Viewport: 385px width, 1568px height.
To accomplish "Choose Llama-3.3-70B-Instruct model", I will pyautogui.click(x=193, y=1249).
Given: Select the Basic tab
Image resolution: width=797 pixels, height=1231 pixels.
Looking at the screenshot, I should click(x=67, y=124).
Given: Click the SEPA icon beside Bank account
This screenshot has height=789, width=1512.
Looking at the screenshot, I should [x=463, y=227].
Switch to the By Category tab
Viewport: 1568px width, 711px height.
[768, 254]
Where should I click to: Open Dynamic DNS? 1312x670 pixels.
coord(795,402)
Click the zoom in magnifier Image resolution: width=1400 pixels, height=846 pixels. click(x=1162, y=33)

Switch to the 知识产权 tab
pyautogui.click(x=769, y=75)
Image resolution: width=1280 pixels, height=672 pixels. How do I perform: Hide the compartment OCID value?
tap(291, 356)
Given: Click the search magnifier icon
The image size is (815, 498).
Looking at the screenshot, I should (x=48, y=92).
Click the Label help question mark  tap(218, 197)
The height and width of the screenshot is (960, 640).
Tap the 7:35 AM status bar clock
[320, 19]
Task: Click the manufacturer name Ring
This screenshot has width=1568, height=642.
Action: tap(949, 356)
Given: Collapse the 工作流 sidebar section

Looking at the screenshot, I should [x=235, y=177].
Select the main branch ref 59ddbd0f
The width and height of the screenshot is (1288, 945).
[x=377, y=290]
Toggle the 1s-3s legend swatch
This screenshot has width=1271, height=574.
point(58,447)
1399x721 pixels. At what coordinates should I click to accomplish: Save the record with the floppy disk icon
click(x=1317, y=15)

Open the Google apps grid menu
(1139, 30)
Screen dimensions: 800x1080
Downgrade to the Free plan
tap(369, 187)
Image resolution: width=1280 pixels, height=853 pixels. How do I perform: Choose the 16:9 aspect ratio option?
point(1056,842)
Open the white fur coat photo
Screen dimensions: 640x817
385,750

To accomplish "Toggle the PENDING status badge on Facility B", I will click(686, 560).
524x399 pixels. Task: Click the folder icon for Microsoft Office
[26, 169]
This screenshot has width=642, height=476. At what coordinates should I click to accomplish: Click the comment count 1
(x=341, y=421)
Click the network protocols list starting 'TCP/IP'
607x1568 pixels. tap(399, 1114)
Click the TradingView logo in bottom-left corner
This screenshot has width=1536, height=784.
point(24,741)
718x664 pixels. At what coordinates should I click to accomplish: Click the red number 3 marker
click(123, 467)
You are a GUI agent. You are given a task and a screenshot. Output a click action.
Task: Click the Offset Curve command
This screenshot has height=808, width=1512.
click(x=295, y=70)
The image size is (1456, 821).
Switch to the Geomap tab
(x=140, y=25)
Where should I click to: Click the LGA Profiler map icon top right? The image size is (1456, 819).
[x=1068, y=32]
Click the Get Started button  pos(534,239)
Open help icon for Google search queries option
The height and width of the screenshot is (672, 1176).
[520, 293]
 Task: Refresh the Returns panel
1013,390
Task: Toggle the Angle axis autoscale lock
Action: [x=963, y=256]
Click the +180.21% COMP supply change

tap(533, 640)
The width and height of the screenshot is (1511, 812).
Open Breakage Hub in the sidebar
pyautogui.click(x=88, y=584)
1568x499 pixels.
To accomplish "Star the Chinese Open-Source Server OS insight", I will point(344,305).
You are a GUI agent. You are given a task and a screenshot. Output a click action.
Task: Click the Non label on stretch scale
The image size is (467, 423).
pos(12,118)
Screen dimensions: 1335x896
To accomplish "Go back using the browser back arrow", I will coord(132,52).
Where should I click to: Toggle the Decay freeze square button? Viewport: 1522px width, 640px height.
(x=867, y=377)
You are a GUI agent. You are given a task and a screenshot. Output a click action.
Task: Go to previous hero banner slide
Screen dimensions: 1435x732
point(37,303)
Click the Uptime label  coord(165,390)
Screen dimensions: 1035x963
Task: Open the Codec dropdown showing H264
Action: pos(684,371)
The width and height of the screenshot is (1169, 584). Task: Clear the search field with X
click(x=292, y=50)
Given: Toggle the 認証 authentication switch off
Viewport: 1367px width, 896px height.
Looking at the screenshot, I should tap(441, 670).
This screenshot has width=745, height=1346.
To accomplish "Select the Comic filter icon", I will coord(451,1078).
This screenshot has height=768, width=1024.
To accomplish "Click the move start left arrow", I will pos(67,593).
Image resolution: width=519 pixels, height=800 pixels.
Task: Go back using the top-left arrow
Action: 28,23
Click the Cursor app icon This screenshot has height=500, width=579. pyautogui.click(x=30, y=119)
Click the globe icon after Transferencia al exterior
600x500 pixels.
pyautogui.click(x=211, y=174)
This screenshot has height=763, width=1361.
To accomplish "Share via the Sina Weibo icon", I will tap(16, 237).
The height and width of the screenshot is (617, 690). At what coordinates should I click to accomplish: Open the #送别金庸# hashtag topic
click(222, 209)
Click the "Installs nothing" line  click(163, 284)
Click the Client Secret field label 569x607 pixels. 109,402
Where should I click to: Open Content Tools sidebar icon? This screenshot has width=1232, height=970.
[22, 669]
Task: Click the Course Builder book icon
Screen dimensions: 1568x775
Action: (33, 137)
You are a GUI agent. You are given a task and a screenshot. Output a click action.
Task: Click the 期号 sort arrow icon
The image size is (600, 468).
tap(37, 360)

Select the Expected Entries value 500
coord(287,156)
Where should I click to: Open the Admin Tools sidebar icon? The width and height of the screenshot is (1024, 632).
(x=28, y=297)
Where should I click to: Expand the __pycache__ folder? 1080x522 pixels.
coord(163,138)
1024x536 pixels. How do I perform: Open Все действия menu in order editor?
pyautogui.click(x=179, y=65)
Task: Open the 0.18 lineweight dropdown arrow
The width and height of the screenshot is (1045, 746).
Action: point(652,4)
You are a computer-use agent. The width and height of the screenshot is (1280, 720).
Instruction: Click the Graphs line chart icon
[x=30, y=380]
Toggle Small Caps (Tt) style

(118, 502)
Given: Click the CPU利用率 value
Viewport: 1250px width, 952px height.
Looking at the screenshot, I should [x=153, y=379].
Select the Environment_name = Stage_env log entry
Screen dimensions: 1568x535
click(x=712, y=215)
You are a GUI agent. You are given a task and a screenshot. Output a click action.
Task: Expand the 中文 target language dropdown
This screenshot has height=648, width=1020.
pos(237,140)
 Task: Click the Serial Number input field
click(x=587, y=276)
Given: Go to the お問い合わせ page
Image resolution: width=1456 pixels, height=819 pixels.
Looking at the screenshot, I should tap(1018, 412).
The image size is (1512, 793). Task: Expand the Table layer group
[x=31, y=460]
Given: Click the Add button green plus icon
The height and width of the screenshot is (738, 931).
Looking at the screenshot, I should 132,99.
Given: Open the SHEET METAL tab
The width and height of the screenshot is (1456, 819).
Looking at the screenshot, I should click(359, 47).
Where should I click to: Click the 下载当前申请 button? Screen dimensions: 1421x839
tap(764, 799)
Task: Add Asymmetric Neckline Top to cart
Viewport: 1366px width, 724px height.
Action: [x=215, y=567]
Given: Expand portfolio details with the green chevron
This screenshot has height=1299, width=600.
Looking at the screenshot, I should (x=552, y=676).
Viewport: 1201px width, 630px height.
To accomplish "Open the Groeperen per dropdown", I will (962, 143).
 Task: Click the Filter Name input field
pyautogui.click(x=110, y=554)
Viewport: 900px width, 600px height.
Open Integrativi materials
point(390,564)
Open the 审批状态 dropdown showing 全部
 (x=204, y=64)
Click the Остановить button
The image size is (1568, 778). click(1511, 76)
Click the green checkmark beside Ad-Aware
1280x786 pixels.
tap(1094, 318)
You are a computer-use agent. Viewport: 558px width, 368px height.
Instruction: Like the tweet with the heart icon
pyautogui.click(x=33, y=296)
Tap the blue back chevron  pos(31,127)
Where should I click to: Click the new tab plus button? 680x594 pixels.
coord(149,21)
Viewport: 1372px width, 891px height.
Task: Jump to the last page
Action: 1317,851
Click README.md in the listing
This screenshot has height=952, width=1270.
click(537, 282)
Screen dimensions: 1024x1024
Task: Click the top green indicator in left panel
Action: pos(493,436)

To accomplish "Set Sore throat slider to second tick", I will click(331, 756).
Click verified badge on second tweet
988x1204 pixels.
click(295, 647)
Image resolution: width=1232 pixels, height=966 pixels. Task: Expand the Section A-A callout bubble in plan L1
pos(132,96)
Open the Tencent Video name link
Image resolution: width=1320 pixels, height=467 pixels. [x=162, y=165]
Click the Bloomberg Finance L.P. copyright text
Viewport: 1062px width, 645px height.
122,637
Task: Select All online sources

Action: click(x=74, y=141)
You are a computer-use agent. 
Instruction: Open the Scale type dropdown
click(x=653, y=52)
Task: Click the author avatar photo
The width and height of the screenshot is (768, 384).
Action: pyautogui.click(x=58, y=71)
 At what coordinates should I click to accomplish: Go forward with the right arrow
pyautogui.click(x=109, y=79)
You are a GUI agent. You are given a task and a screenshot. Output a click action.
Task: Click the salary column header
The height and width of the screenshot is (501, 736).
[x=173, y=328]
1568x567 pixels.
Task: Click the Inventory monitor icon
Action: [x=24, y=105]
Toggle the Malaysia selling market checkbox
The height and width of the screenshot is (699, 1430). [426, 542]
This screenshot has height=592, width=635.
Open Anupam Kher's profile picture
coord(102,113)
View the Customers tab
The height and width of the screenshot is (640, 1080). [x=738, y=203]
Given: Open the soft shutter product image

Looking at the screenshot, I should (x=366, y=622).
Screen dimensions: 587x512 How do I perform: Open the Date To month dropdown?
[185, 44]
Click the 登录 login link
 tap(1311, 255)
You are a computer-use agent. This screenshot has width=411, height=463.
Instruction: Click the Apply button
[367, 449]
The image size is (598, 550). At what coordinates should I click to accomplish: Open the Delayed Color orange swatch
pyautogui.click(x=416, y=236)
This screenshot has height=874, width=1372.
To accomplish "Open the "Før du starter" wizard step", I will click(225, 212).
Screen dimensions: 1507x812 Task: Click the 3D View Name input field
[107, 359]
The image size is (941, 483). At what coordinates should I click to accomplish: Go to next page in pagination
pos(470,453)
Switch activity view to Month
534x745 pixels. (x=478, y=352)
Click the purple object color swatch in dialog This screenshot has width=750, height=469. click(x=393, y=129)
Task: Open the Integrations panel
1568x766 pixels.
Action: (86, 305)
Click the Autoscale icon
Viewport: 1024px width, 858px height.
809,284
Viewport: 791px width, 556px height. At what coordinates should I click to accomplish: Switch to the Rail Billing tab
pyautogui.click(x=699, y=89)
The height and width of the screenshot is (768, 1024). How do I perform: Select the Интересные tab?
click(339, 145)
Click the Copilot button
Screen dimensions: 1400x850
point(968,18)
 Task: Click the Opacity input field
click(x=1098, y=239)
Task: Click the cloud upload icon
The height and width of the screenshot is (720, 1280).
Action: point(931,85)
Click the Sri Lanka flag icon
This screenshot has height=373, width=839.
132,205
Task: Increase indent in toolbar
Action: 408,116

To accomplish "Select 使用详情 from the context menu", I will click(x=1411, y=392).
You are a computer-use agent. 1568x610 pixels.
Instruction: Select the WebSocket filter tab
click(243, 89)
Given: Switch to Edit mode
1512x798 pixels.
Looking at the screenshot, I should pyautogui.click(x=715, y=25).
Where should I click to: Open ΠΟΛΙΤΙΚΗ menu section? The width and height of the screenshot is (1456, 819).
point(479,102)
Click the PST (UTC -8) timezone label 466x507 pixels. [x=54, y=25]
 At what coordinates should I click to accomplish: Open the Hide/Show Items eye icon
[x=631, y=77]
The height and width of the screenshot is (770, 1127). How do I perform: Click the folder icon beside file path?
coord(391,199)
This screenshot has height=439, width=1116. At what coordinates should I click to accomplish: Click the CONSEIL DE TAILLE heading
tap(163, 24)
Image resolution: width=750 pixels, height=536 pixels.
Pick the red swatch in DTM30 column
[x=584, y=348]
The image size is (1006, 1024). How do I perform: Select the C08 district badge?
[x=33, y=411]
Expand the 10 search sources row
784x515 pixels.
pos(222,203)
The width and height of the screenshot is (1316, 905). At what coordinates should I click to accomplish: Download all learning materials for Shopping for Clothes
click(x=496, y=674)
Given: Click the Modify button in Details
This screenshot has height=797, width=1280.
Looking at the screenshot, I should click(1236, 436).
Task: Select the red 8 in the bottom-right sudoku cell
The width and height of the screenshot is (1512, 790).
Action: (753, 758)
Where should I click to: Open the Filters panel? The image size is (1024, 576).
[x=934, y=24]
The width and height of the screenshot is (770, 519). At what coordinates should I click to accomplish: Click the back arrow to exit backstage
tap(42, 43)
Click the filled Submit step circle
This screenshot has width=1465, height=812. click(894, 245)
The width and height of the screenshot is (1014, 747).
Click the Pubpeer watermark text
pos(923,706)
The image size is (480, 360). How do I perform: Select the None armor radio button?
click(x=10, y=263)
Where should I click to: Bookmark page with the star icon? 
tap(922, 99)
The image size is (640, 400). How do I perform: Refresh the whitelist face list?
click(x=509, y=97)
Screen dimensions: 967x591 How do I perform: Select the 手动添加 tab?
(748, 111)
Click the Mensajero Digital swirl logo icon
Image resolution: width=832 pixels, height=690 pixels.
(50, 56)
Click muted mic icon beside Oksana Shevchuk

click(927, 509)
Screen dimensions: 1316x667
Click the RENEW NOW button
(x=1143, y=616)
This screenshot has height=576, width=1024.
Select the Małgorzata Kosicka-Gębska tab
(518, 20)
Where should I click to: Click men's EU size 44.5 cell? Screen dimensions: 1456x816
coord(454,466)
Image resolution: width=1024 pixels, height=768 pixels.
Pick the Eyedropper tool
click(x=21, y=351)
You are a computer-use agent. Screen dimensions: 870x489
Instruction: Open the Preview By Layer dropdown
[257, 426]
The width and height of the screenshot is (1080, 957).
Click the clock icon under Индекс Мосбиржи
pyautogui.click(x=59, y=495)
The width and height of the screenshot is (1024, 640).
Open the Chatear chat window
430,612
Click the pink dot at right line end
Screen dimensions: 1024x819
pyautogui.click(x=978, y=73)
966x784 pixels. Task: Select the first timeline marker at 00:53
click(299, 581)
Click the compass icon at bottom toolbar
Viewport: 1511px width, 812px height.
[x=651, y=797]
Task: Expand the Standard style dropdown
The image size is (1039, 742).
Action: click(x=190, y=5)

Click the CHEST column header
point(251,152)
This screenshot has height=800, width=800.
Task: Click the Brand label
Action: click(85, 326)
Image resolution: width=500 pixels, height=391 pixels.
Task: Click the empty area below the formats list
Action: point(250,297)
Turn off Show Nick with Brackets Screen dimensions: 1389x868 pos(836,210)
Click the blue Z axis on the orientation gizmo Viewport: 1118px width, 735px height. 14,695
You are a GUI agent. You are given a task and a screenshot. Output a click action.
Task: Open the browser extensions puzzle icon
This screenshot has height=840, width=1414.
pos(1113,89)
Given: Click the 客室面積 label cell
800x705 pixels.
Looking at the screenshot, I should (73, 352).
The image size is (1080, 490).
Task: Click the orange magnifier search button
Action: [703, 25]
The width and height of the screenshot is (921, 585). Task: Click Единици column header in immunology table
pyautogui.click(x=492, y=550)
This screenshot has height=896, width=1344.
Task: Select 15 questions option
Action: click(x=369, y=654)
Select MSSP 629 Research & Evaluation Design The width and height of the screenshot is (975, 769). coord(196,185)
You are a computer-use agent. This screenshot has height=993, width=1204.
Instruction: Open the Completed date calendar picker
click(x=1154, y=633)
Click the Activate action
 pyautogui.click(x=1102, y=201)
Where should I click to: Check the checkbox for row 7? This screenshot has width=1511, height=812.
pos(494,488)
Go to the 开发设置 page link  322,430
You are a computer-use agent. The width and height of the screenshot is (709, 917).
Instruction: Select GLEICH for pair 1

**What you will do:** Recast the part of the material that opens with the line containing "Given: Switch to Edit mode" and closes with the line containing "pos(222,203)" as a Markdown table with the columns Row and Line, numbering each line and leaving out any blank ones. Include both end lines.

**Solution to the problem:**
| Row | Line |
|---|---|
| 1 | Given: Switch to Edit mode |
| 2 | 1512x798 pixels. |
| 3 | Looking at the screenshot, I should pyautogui.click(x=715, y=25). |
| 4 | Where should I click to: Open ΠΟΛΙΤΙΚΗ menu section? The width and height of the screenshot is (1456, 819). |
| 5 | point(479,102) |
| 6 | Click the PST (UTC -8) timezone label 466x507 pixels. [x=54, y=25] |
| 7 |  At what coordinates should I click to accomplish: Open the Hide/Show Items eye icon |
| 8 | [x=631, y=77] |
| 9 | The height and width of the screenshot is (770, 1127). How do I perform: Click the folder icon beside file path? |
| 10 | coord(391,199) |
| 11 | This screenshot has height=439, width=1116. At what coordinates should I click to accomplish: Click the CONSEIL DE TAILLE heading |
| 12 | tap(163, 24) |
| 13 | Image resolution: width=750 pixels, height=536 pixels. |
| 14 | Pick the red swatch in DTM30 column |
| 15 | [x=584, y=348] |
| 16 | The image size is (1006, 1024). How do I perform: Select the C08 district badge? |
| 17 | [x=33, y=411] |
| 18 | Expand the 10 search sources row |
| 19 | 784x515 pixels. |
| 20 | pos(222,203) |